以前、ニューボールドによる「未完成」の完成版をご紹介した記事(http://blog.so-net.ne.jp/classicalandsoon/2005-05-20)を書き、その後、昔エアチェックしたエイブラハムの編曲について追加しましたが、そのテープの裏に入っていた録音です。こちらはCDが出ていたみたいなのですが、やはり廃盤になってしまっているようで残念。

シューベルト:交響曲第7番ホ長調 D.729 (ワインガルトナー編曲)
ハインツ・レーグナー指揮 ベルリン放送交響楽団
(ドイツ語に近い表記にするのなら「ヴァインガルトナー」と「レークナー」かもしれませんが、ここでは通常の(よくある)表記を用います)

「未完成」の直前の未完成曲(^^;)で、ピアノ・スコアは残っておらず、(いきなり書いたといわれている)大部分は旋律だけ書かれたスコアが現存しているそうです。オーケストレイションは第1楽章の序奏と提示部だけ完成されており、あとは1パートに旋律線のみ記入され、ところどころに対旋律や和声がかかれている、という状態なのですが、スコアの最後に"Fine"と書かれていたことから、「いちおう最後まで書かれている」ということで、往年の名指揮者ワインガルトナーやシューベルト研究で名をはせたニューボールドがオーケストレイションを行っています(ワインガルトナー版はスコアも発売されているようです)。

最初、「完成しているものを先に」というコンセプトで「グレート」=7、「未完成」=8とついていた交響曲の番号が、作曲年代順に整理されるときに、「ホ長調(この曲)」=7、「未完成」=8、「グレート」=9となったようです。われわれの世代はこの番号が刷り込まれていますが、その後、「ホ長調」は「自筆あるいは出版稿だけで演奏不可能である」という理由でナンバリングから外されてしまい、現在、公式には「未完成」=7、「グレート」=8となっています。

この「ホ長調交響曲」、全曲を通してスケッチが残っている、という点ではマーラーの交響曲第10番に通じるものがあります。かたや「未完成」はその名のとおり第3楽章の途中でオリジナルの音がなくなってしまうので、モーツァルトのレクィエムや、ブルックナーの交響曲第9番、ベルクの「ルル」などに近い状態、といえるでしょう。

ぜんぜんオリジナルがない状態から「作曲」するよりはオーケストレイションを完成させるほうが、、(誰にでもできることではありませんが)補筆の仕事としてはまだ楽なのではないでしょうか。さらに、シューベルトのオーケストレイションの語法は例えばマーラーほど多種多様ではないので、「グレート」や残された管弦楽曲の研究に基づけば、独創性は低いでしょうが、そこそこ「シューベルト風のアレンジ」ができるのではないかと思えます。

この曲はどうやらホルン4本を前提にかかれているようで、「未完成」「グレート」を上回る編成ということになります(大きさとしては「ロザムンデ」の序曲と同じです)。全体の構造というか雰囲気は、同じ長調ということもあってか、「未完成」よりは「グレート」に近いと思います。

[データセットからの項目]
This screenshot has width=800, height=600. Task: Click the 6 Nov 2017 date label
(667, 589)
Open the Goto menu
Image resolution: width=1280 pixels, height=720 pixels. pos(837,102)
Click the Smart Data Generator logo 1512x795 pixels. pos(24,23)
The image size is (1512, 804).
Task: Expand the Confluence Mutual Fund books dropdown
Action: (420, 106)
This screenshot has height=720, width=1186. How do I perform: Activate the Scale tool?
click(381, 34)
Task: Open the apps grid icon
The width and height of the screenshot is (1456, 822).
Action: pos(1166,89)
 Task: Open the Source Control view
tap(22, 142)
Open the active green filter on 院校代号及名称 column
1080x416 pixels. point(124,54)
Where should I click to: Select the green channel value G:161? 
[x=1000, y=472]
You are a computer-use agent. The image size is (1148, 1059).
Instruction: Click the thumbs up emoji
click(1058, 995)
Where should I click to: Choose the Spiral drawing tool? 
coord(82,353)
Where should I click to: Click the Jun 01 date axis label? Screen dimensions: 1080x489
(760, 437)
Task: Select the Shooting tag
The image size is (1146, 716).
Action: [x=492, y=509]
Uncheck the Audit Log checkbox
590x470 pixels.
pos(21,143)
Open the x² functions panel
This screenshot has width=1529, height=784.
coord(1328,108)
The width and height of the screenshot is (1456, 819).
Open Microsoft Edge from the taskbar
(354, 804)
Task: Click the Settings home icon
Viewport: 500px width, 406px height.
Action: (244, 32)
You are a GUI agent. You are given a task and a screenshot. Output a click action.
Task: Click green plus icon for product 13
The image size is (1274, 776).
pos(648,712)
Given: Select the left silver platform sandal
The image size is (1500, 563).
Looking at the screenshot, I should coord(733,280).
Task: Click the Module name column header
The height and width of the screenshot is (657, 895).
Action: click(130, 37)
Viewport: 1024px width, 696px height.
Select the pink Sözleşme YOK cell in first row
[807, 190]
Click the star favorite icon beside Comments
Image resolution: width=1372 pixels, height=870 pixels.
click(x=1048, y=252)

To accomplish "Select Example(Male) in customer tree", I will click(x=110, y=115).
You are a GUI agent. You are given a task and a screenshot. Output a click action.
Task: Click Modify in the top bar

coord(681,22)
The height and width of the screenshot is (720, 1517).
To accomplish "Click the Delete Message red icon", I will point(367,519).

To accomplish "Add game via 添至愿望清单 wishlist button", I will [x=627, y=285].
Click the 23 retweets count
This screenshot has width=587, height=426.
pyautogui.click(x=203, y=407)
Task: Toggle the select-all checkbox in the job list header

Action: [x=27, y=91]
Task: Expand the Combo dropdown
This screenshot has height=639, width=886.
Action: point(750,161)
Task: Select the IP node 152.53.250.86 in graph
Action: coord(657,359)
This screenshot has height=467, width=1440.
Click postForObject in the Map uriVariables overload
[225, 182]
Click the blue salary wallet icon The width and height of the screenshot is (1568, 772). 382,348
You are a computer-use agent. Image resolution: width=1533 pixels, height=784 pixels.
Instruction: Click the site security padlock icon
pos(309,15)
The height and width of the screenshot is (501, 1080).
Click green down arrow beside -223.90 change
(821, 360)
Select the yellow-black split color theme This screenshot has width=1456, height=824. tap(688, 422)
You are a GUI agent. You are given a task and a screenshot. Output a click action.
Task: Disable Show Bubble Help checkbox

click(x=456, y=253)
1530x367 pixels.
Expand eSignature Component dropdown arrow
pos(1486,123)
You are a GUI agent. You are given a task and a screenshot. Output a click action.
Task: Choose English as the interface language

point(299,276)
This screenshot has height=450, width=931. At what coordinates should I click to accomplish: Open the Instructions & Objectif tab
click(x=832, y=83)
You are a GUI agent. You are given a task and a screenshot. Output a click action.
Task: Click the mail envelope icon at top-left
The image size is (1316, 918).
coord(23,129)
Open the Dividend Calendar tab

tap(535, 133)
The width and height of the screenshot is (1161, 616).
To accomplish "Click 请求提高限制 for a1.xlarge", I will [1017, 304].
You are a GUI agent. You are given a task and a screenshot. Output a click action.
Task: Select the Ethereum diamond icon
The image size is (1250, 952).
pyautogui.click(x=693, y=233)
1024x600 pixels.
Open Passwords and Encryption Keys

» **短い問題 1**: 抜粋によると、ホ長調交響曲は何本のホルンを前提に書かれているようですか？
» **短い問題 2**: リストのうち、「Where should I click to: Click」を含む行から始めて「Action: (244, 32)」を含む行までを、「Audit Log」を「Access Log」に置き換えて書き直してください。ほかは変えずに、その範囲の行だけを示してください。
このリストは抜粋とは関係がありません。

» **記述解答 1**: ホルン4本を前提に書かれているようです。

» **記述解答 2**:
Where should I click to: Click the Jun 01 date axis label? Screen dimensions: 1080x489
(760, 437)
Task: Select the Shooting tag
The image size is (1146, 716).
Action: [x=492, y=509]
Uncheck the Access Log checkbox
590x470 pixels.
pos(21,143)
Open the x² functions panel
This screenshot has width=1529, height=784.
coord(1328,108)
The width and height of the screenshot is (1456, 819).
Open Microsoft Edge from the taskbar
(354, 804)
Task: Click the Settings home icon
Viewport: 500px width, 406px height.
Action: (244, 32)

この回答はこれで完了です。